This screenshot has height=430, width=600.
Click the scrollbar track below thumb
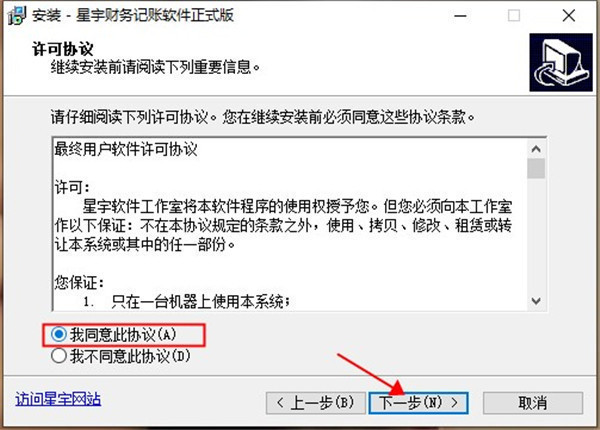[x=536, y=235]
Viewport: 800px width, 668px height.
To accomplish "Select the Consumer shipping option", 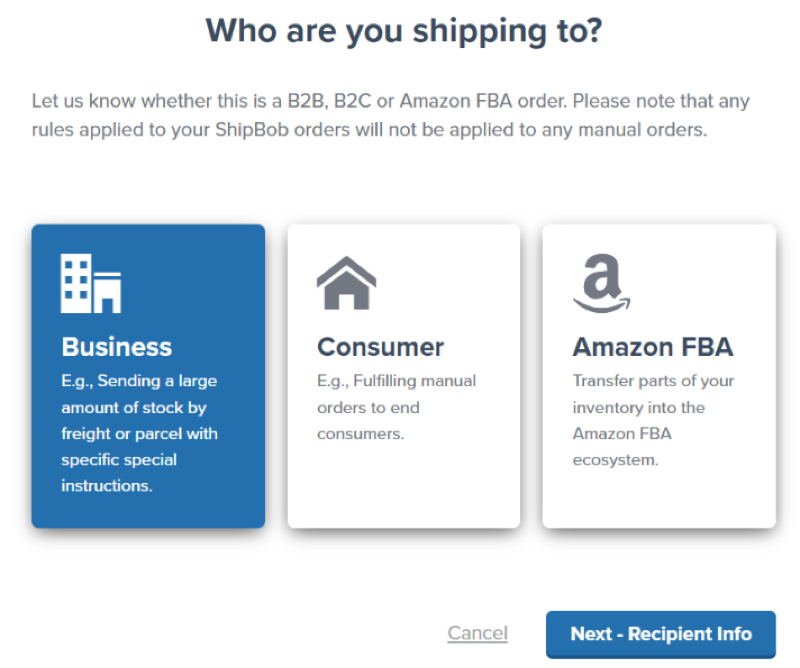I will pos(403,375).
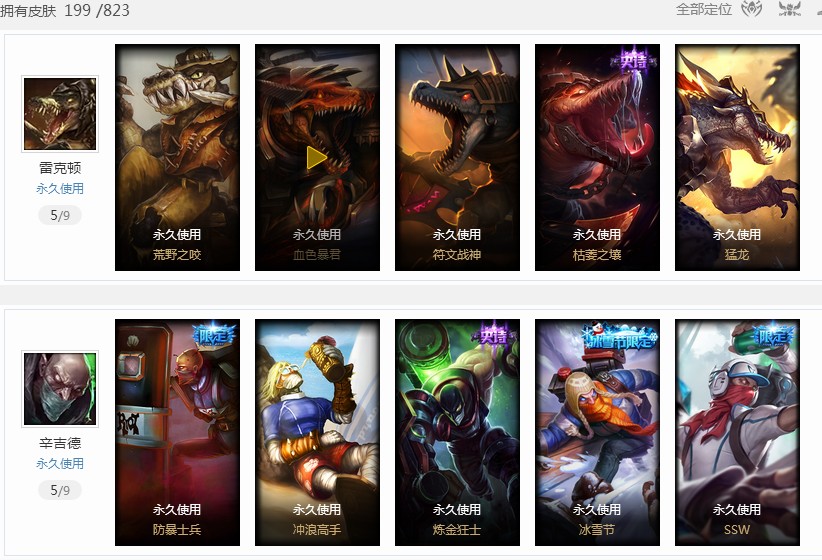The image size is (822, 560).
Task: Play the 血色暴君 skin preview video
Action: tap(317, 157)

-- -- --

Aim of the exercise> Please copy out every line of the preceding listing that carries "height".

Expected answer>
This screenshot has height=430, width=600.
Viewport: 800px width, 668px height.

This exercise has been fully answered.